Connect with us

Dünya

Uygur aktivisti Rushan Abbas: Çin, İslam’a ve Uygurlara savaş açmış durumda; dinin tedavi gerektiren bir akıl hastalığı olduğunu söylüyorlar

Çin’in Sincan bölgesinde Uygurlu Türklerin maruz bırakıldığı hak ihlalleri, “Tekrar eğitim kampları” ismiyle açılan- birçok kaynağa nazaran …

Yayınlandı:

-

Çin’in Sincan bölgesinde Uygurlu Türklerin maruz bırakıldığı hak ihlalleri, “Tekrar eğitim kampları” ismiyle açılan- birçok kaynağa nazaran aslında toplama kampları olan gözaltı merkezlerindeki koşullar, Uygur nüfusunun sistematik olarak azaltılması uzun müddettir insan hakları savunucularının gündeminde. Eski ABD Dışişleri Bakanı Mike Pompeo ve Fransa Parlamentosu’nun yanı sıra birçok rapor da Çin’in Uygur siyasetini ‘soykırım’ olarak nitelendiriyor. Birçok insan hakları kümesi Çin’deki rejimin Uygurlara yönelik makus muamelesini ortaya çıkarmak için çok ağır bir mesai harcıyor. Çin, Uygurlara yönelik ihlallerin konvansiyonel medyada milletlerarası boyutta daha çok yer bulmasıyla Sincan konusunda önemli bir enformasyon savaşı başlattı. Türkiye’de de Çin diplomatik misyonları bir müddettir haber merkezlerine “Sincan’da hayatın ne kadar hoş olduğunu” anlatan kitaplar gönderiyor; destekledikleri ‘Avrasyacı’ yayınlarda sistemli olarak Uygurlarla ilgili haberlerin gerçek olmadığını argüman eden ek yayınlar yapılıyor.

Sincan’da doğup büyüyen, genç yaşta ABD’ye giden, burada bir panelde Uygurların durumunu anlattıktan sonra Sincan’da emekli bir tabip olan kız kardeşini kaybedilen Rushan Abbas, Çin’in Uygur siyasetini, kurduğu insan hakları kümesi Campaign of Uyghur’u ve şahsî deneyimlerini T24’e anlattı.
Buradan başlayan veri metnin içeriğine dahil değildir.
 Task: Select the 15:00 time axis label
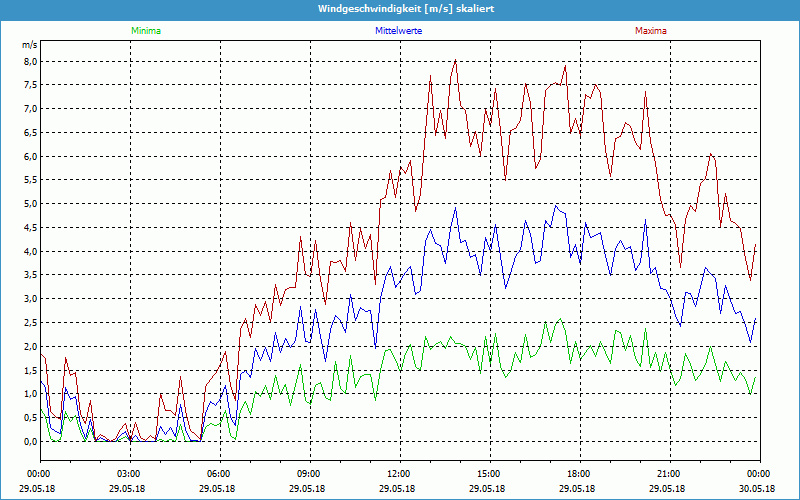tap(488, 473)
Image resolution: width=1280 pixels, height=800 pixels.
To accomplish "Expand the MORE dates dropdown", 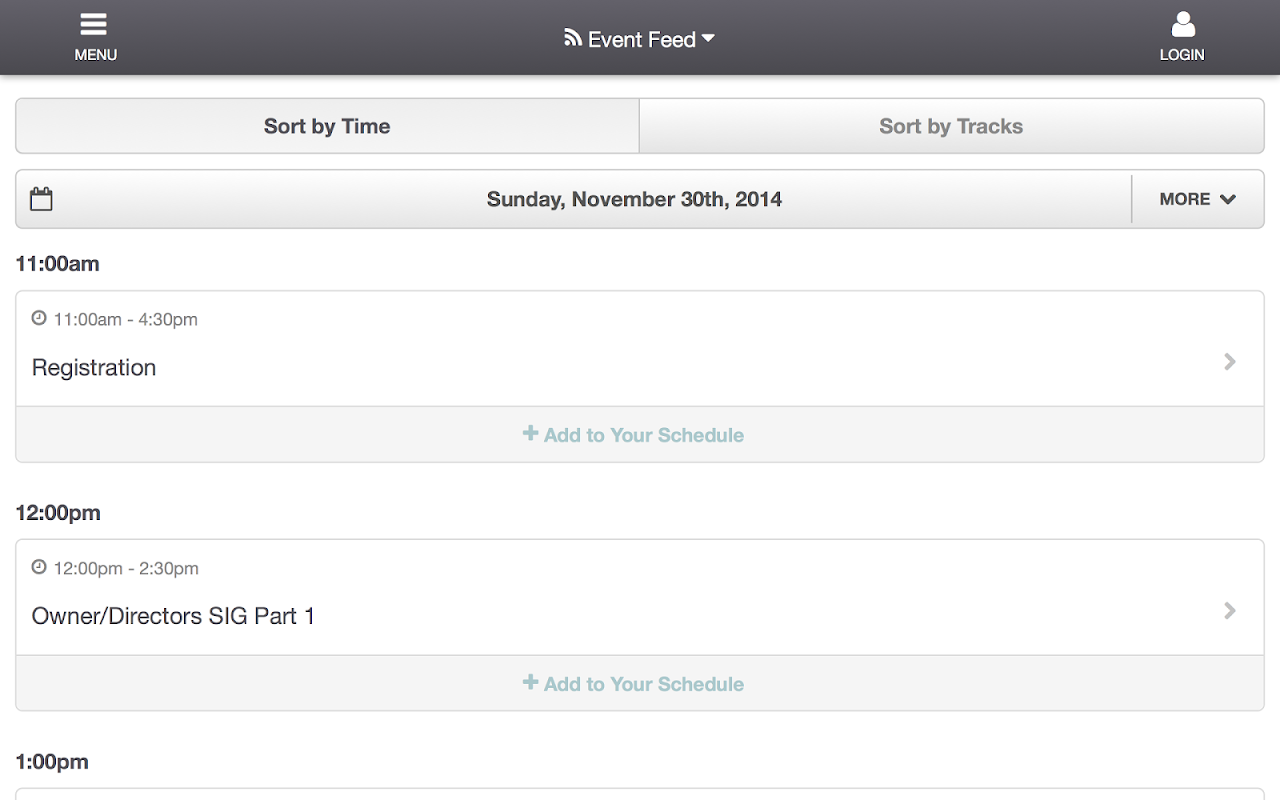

Sincan’daki Uygurların “Toplama kamplarına götürüldüğünü, köle olarak çalıştırıldığını, bayanların sterilize edildiğini ve onlara zorla kürtaj yaptırıldığını” söyleyen Abbas, “Uygur çocuklar meskenlerinden alınıyorlar. Uygur kız ve bayanlar zorla Hun Çinlilerle evlendirilmeye çalışılıyor; reddederlerse Müslüman olmayan biriyle evlenmeyi kabul etmedikleri söylenerek ‘radikal’ olarak damgalanıyorlar” dedi.

Türkiye hükümetinin Uygurlar hususuyla “haberdar olduğu sürece” en çok ilgilenen ve ses çıkaranlardan olduğunu belirten Abbas, buna minnettar olduklarını lisana getirdi.

Abbas, “Çin Halk Cumhuriyeti, İslam’a ve Uygurlara savaş açmış durumda” ve “Dinin tedavi gerektiren bir akıl hastalığı olduğunu söylüyorlar. Yani Uygurlar dini, etnik kimliği ve kültürü nedeniyle ‘tekrar eğitiliyor” değerlendirmesinde bulundu.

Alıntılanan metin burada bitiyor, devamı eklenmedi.